Очевидно, и сумятицу в голове Даниэля тоже.
– Мне не на шутку хочется начать игру в бамперные машинки[25], – сквозь сжатые зубы проговорил он.
Хотя мы рано выехали из дома, на дорогу до школы ушло сорок минут, и длиннющая очередь роскошных машин уже ожидала въезда на парковку.
Мы наблюдали, как две из них соперничали за одно и то же место, приблизившись к нему с разных сторон; одна из ожидающих машин, черный «Мерседес»-седан, с визгом покрышек подлетела к нужному месту, подрезав другую машину, голубой «Фокус». Водитель «Фокуса» прогудел одну длинную, резкую ноту.
– Сумасшествие, – сказал Даниэль.
Я кивнула, наблюдая, как водитель «Мерседеса» вышла из машины вместе со своим пассажиром. Я узнала безукоризненную гриву светлых волос еще до того, как увидела лицо. Анна, само собой. Потом я узнала кислое выражение лица ее вездесущего компаньона, Эйдена, вылезшего с переднего пассажирского сиденья.
Когда мы в конце концов нашли место, Даниэль улыбнулся мне. Потом мы вылезли из машины.
– Просто пошли мне СМС, если я понадоблюсь, хорошо?

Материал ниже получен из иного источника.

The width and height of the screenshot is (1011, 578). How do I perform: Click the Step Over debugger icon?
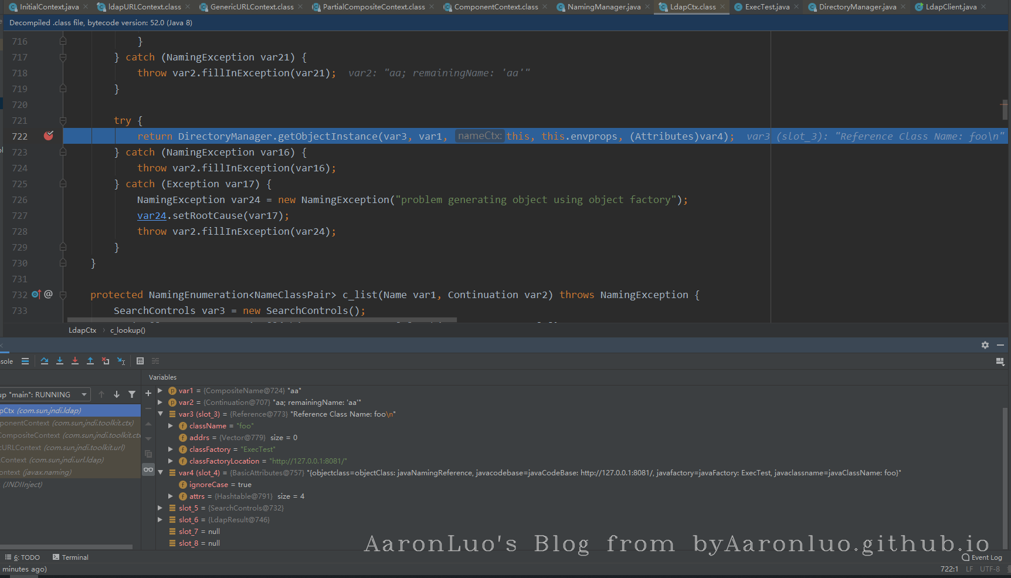click(x=45, y=361)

Предложение ланча по-прежнему в силе.
– Со мной все будет в порядке.
Дверь класса все еще была открыта, когда я пришла на продвинутый английский, но большинство мест уже были заняты. Я села на один из свободных стульев во втором ряду и не обратила внимания на смешки пары учеников, запомнившихся мне с урока математики. Учительница, мисс Лейб, что-то писала на доске, а дописав, улыбнулась классу.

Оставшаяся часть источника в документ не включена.